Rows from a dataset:

********************

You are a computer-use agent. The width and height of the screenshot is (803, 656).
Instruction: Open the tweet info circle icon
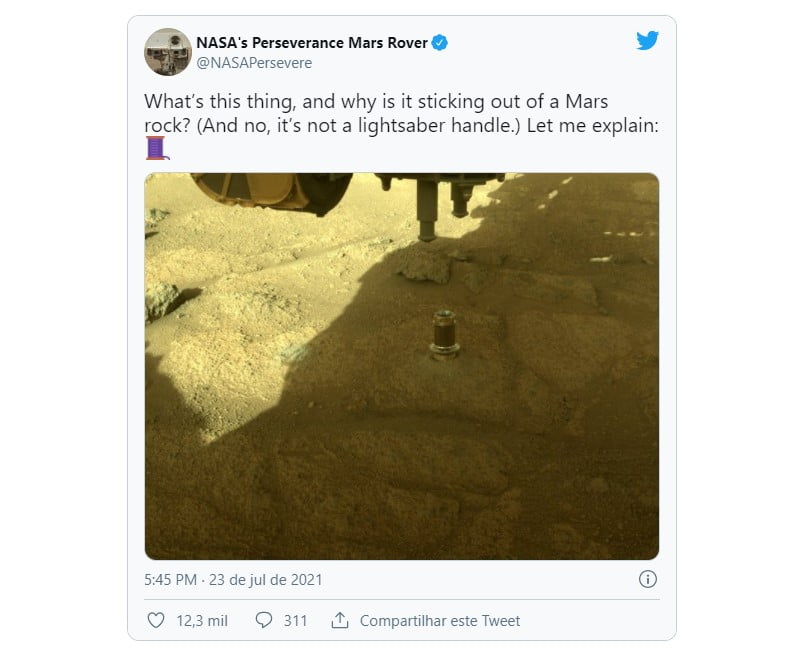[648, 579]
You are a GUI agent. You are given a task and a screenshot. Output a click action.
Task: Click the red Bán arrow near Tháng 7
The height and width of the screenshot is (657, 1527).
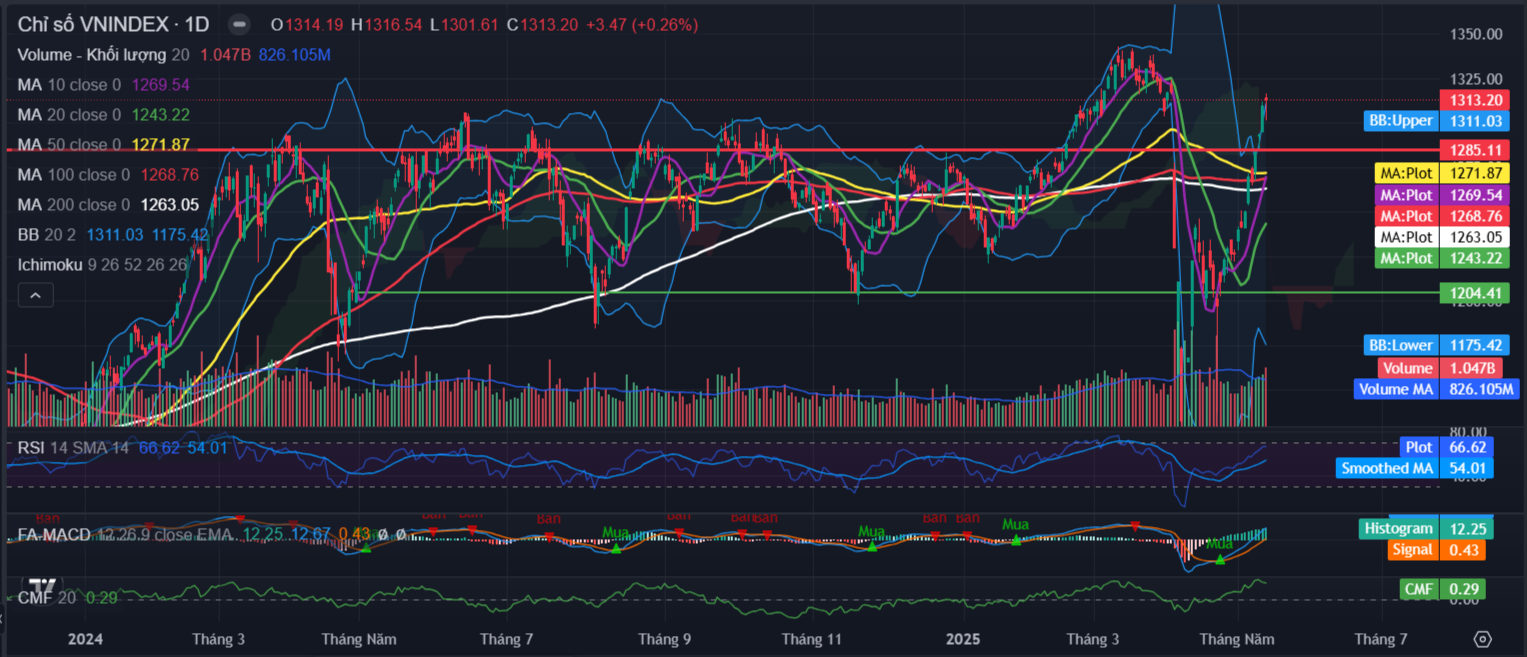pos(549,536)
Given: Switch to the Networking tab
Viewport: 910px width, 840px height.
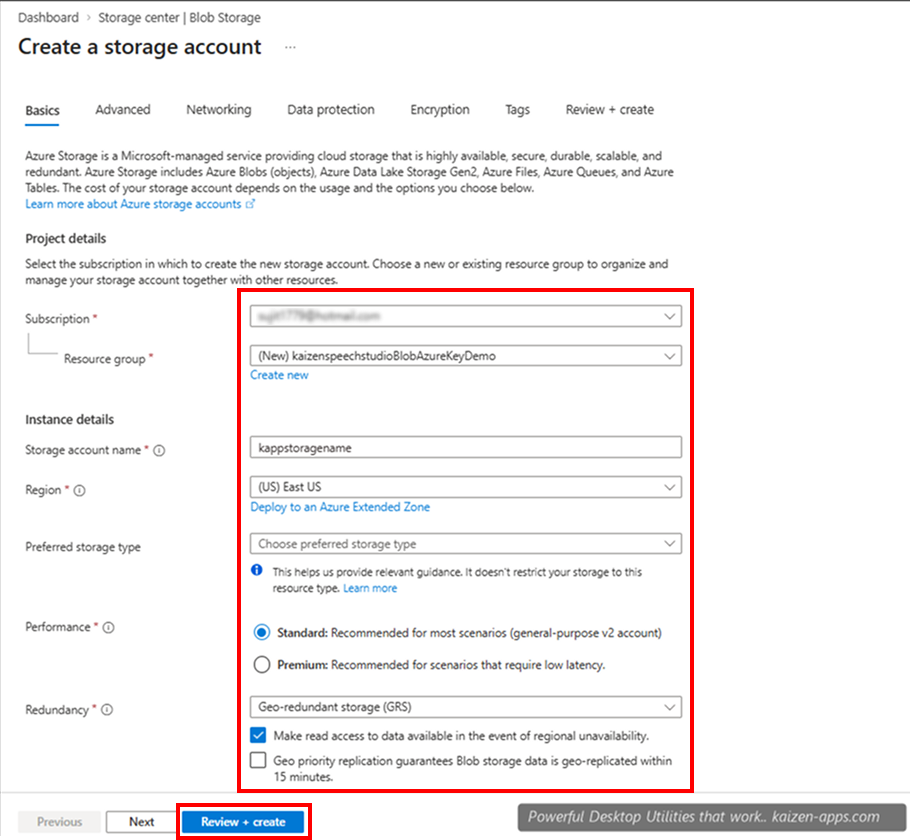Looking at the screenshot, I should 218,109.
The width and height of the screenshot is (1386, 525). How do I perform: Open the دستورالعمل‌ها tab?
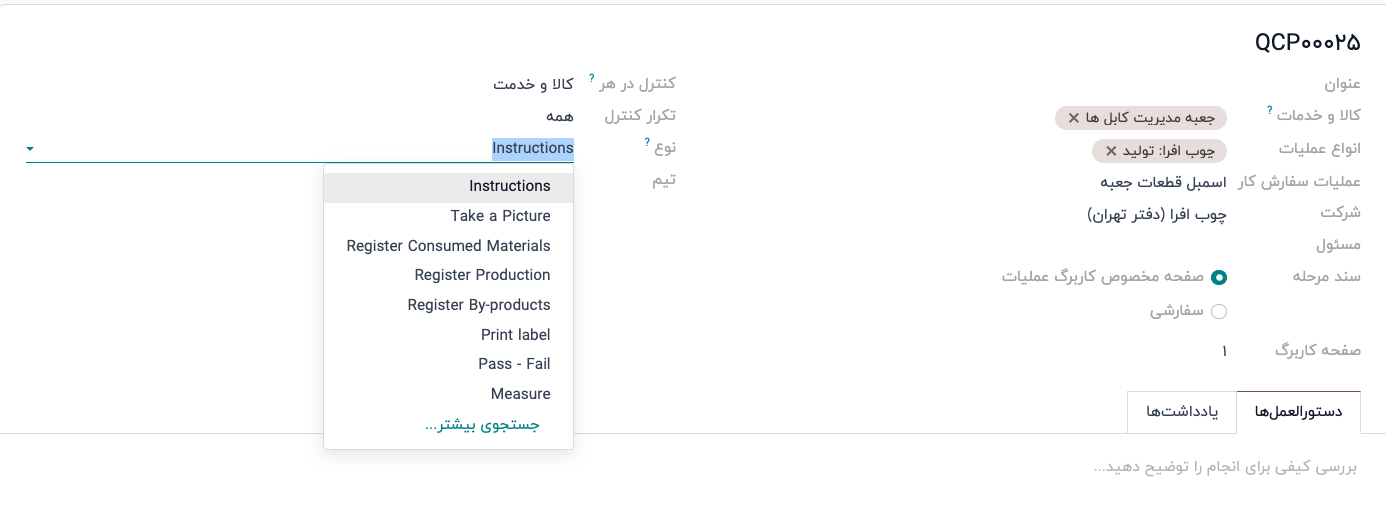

********************

> _Your task_
Update the material above by replacing "tab" with "panel" and keeping everything else the same. Leave the pictures out of your answer.

> _Exercise response_
You are a computer-use agent. The width and height of the screenshot is (803, 656).
Instruction: Open the tweet info circle icon
[648, 579]
You are a GUI agent. You are given a task and a screenshot. Output a click action.
Task: Click the red Bán arrow near Tháng 7
The height and width of the screenshot is (657, 1527).
pos(549,536)
Given: Switch to the Networking panel
Viewport: 910px width, 840px height.
Looking at the screenshot, I should 218,109.
The width and height of the screenshot is (1386, 525). How do I perform: Open the دستورالعمل‌ها panel?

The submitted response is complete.